Image: Ajay Aggarwal/Hindustan Times via Getty Images
The street expects the upcoming Union Budget to signal policy continuity for fiscal prudence even as it aims to revive the animal spirits of the economy. Economists and analysts believe the budget announcements will be centred around the fiscal consolidation path outlined by the government but are likely to continue with the subsidies announced earlier with a continued focus on increasing the outlay for capital expenditure.
“Fiscal consolidation in the last three years has come through without sacrificing growth objectives. However, the economic momentum loss and nominal GDP growth going down to single digits for an extended period can create a much bigger trade-off between growth and fiscal consolidation, going forward,” notes a BoFA Global Research report dated January 16.
In the previous budget announced in July, on way to achieving its FY26 fiscal deficit goal of 4.5 percent of the GDP, the government did announce sops for women, farmers, and the youth to spur an inclusive and investment-led growth cycle. But what shone through was the solid path to fiscal consolidation: FM Sitharaman lowered the FY25 fiscal deficit estimate to 4.9 percent from 5.1 percent projected in the Interim Budget in February. It aims to bring down the fiscal gap to 4.5 percent in FY26.

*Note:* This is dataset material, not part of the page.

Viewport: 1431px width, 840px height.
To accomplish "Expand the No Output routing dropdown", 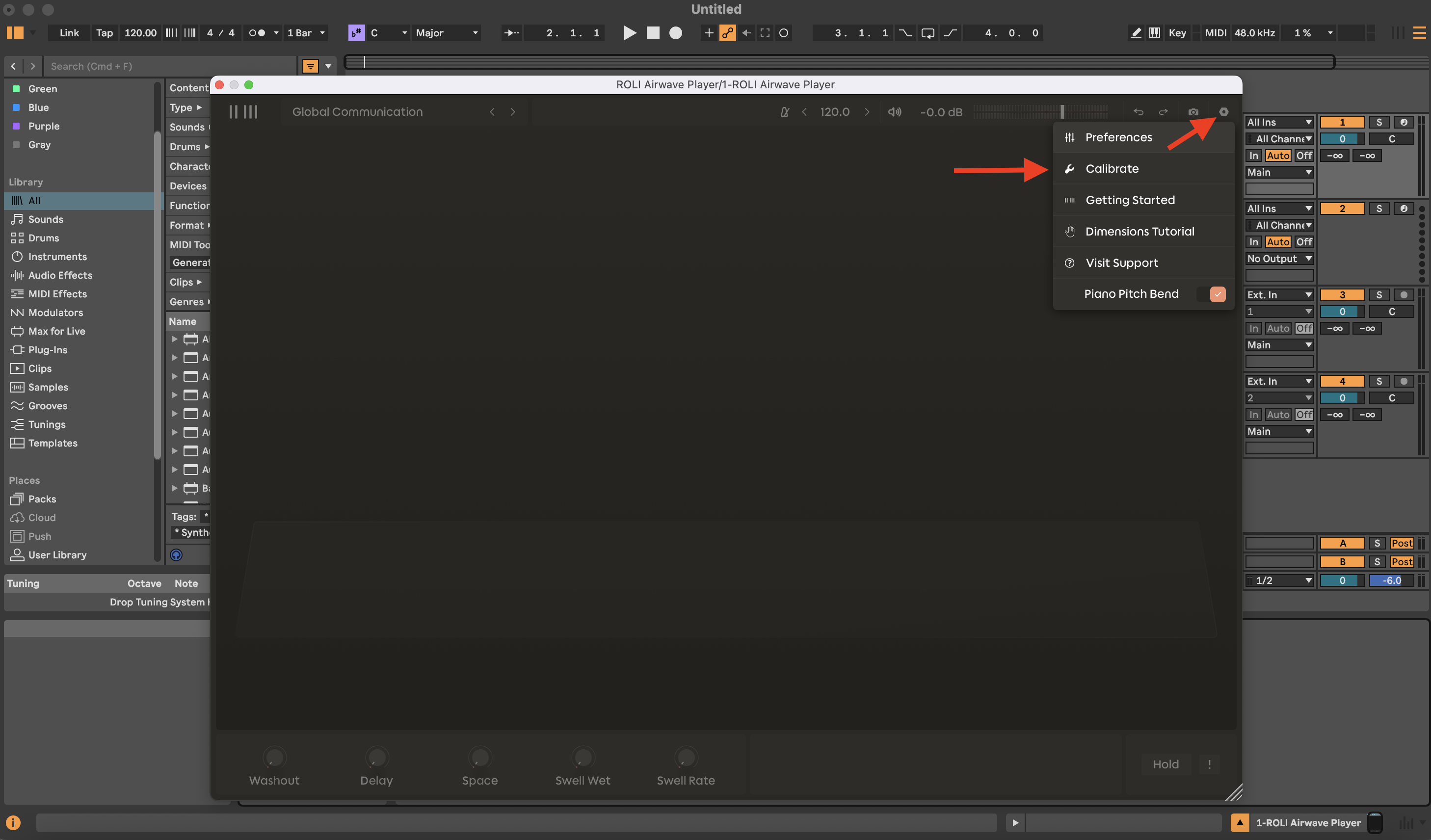I will [1279, 259].
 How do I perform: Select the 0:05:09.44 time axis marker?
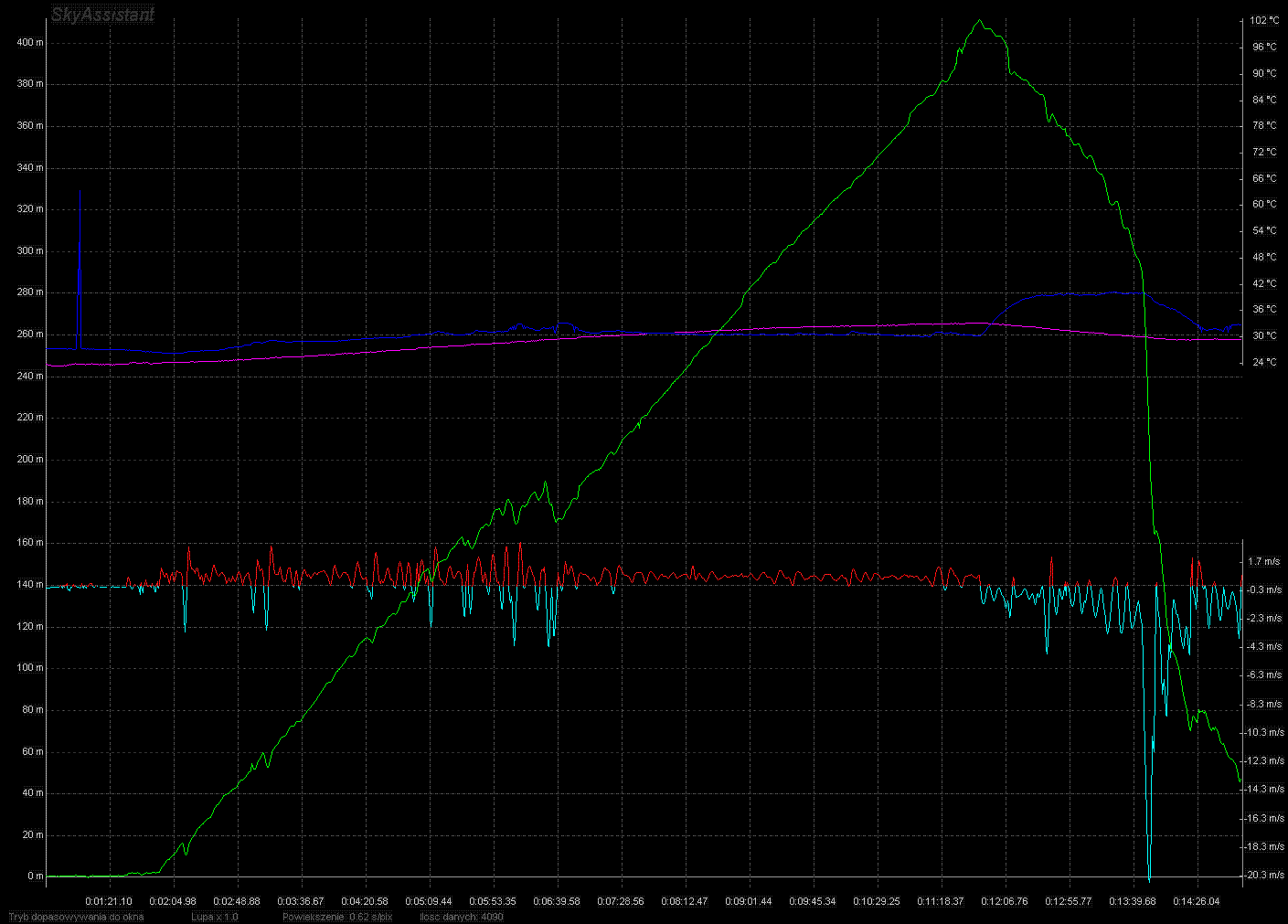point(429,901)
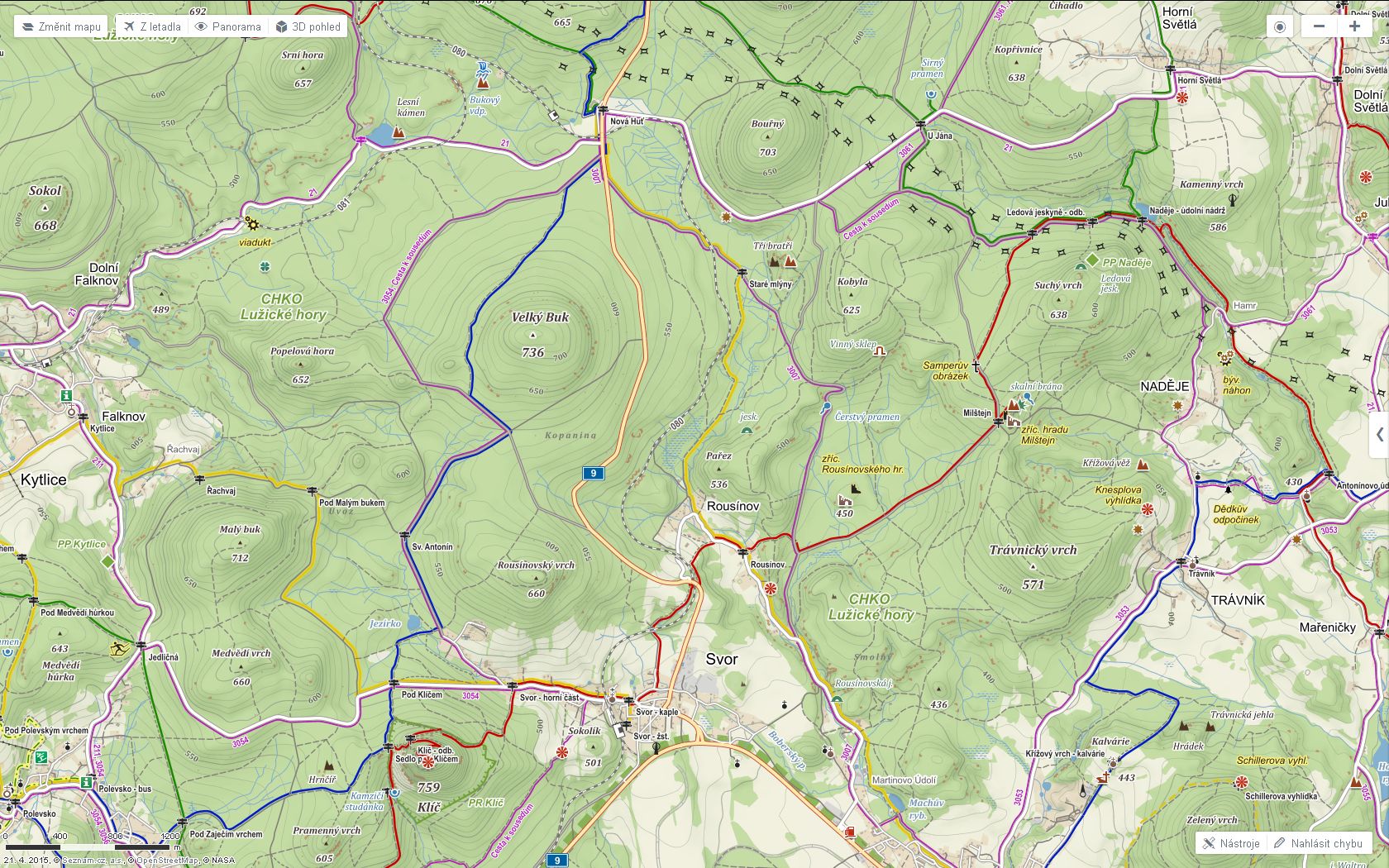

UBS India believes the fiscal deficit target could marginally improve to 4.8 percent versus the budget estimate of 4.9 percent in FY25 on account of slower than budgeted capex. On the revenue side, its economists expect gross tax revenue collection to grow at 11.5-12 percent in FY26 in comparison to 10.7 percent so far in the current fiscal.
“Overall, we expect government capital spending to pick up next year which coupled with shallow monetary easing should help support real GDP growth of 6.3 percent in FY26,” UBS India’s economists said.